§ **WHAT TO PRODUCE**
Return every line of text in the records below exactly, leaving out the pictures.

§ **Screen grounding records**
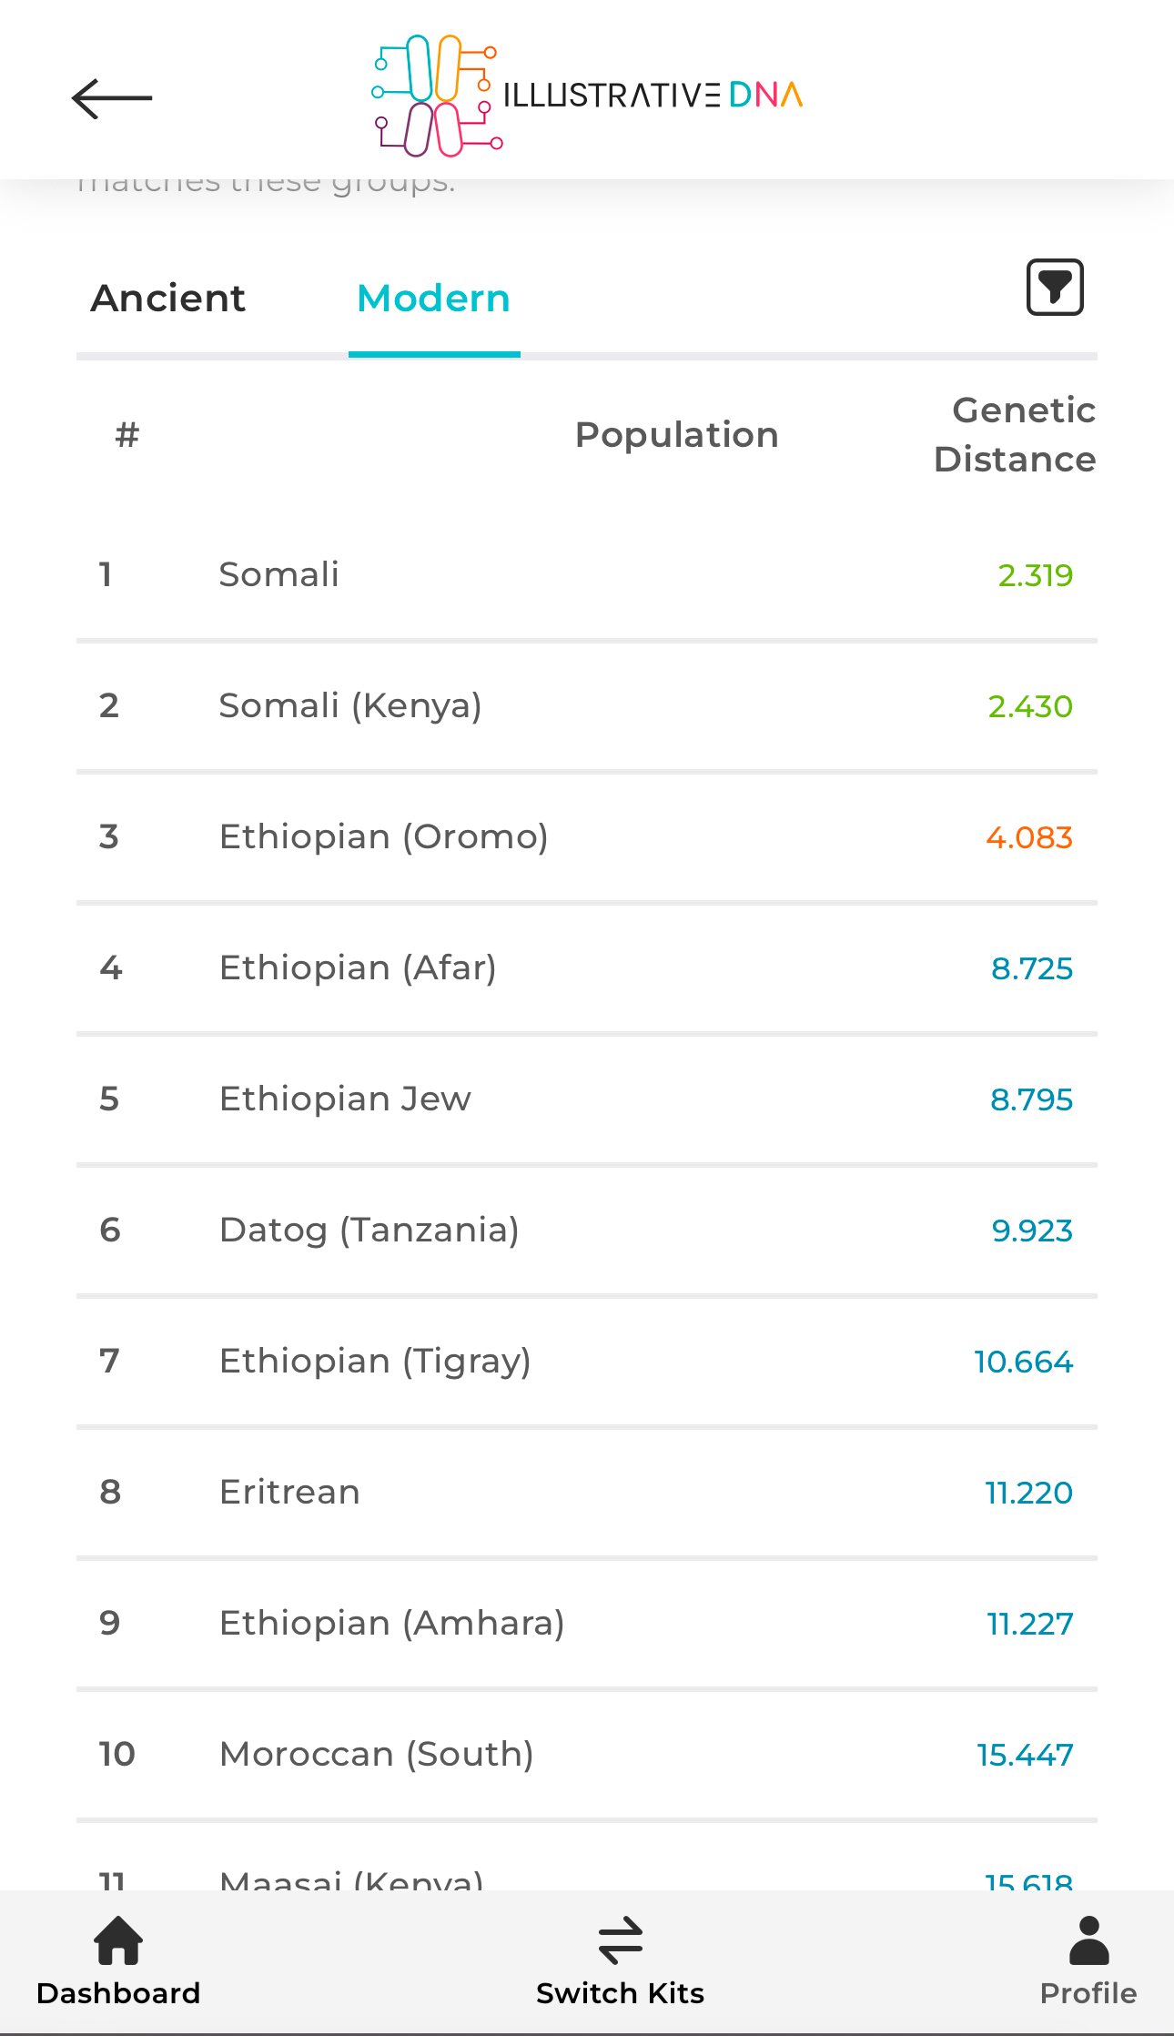Image resolution: width=1174 pixels, height=2036 pixels.
Task: Select Ethiopian (Tigray) row
Action: pyautogui.click(x=587, y=1362)
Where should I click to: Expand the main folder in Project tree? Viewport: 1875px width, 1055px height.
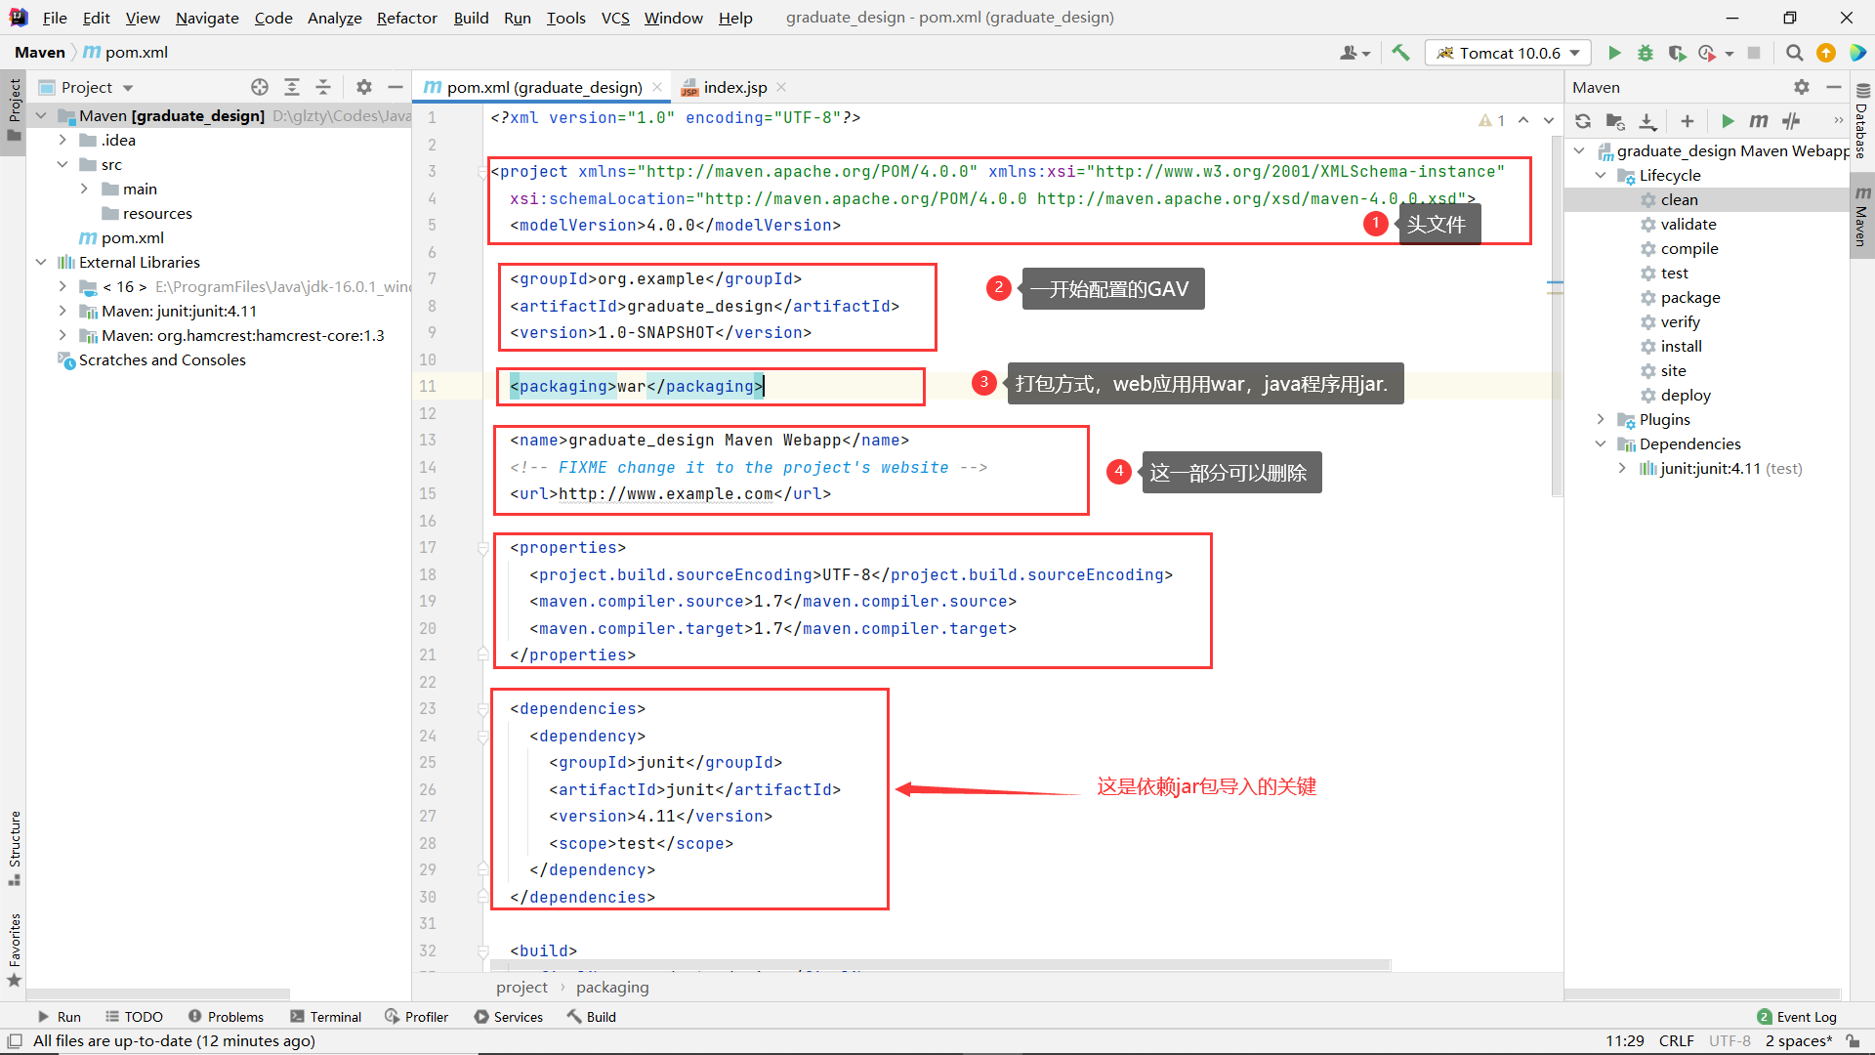84,189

§ **WRITTEN REPLY**
Image resolution: width=1174 pixels, height=2036 pixels.
Task: Select Ethiopian (Tigray) row
Action: pyautogui.click(x=587, y=1362)
Where should I click to: Expand the main folder in Project tree? Viewport: 1875px width, 1055px height.
84,189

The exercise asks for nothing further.